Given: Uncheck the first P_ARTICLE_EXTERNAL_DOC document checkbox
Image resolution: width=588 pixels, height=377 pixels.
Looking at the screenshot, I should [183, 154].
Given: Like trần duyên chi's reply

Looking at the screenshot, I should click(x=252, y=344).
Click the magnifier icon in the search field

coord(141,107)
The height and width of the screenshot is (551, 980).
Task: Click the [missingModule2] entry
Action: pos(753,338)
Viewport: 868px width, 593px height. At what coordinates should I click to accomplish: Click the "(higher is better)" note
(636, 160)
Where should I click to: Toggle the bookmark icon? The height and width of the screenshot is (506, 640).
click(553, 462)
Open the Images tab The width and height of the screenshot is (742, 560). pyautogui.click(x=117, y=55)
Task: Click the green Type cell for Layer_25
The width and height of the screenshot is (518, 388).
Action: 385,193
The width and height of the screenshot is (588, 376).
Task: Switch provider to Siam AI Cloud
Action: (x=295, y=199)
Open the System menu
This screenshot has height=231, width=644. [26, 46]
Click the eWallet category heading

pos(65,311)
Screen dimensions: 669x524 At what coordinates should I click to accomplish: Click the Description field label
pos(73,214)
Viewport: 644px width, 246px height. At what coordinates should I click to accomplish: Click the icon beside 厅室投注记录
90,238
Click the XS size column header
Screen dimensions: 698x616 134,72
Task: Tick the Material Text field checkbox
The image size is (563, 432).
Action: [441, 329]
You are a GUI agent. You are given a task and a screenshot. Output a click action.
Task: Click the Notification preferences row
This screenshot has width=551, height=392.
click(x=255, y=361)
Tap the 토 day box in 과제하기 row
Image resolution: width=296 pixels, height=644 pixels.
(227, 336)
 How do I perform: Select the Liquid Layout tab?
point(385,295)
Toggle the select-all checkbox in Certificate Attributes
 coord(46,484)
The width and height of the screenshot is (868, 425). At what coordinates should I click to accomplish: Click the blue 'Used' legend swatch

----

# [WHAT TO PRODUCE]
Repeat every line of the data precisely.

# [ANSWER SECTION]
Given: Uncheck the first P_ARTICLE_EXTERNAL_DOC document checkbox
Image resolution: width=588 pixels, height=377 pixels.
Looking at the screenshot, I should [183, 154].
Given: Like trần duyên chi's reply

Looking at the screenshot, I should click(x=252, y=344).
Click the magnifier icon in the search field

coord(141,107)
The height and width of the screenshot is (551, 980).
Task: Click the [missingModule2] entry
Action: pos(753,338)
Viewport: 868px width, 593px height. At what coordinates should I click to accomplish: Click the "(higher is better)" note
(636, 160)
Where should I click to: Toggle the bookmark icon? The height and width of the screenshot is (506, 640).
click(553, 462)
Open the Images tab The width and height of the screenshot is (742, 560). pyautogui.click(x=117, y=55)
Task: Click the green Type cell for Layer_25
The width and height of the screenshot is (518, 388).
Action: 385,193
The width and height of the screenshot is (588, 376).
Task: Switch provider to Siam AI Cloud
Action: (x=295, y=199)
Open the System menu
This screenshot has height=231, width=644. [26, 46]
Click the eWallet category heading

pos(65,311)
Screen dimensions: 669x524 At what coordinates should I click to accomplish: Click the Description field label
pos(73,214)
Viewport: 644px width, 246px height. At what coordinates should I click to accomplish: Click the icon beside 厅室投注记录
90,238
Click the XS size column header
Screen dimensions: 698x616 134,72
Task: Tick the Material Text field checkbox
The image size is (563, 432).
Action: [441, 329]
You are a GUI agent. You are given a task and a screenshot. Output a click action.
Task: Click the Notification preferences row
This screenshot has width=551, height=392.
click(x=255, y=361)
Tap the 토 day box in 과제하기 row
Image resolution: width=296 pixels, height=644 pixels.
(227, 336)
 How do I perform: Select the Liquid Layout tab?
point(385,295)
Toggle the select-all checkbox in Certificate Attributes
 coord(46,484)
The width and height of the screenshot is (868, 425). At what coordinates should I click to accomplish: Click the blue 'Used' legend swatch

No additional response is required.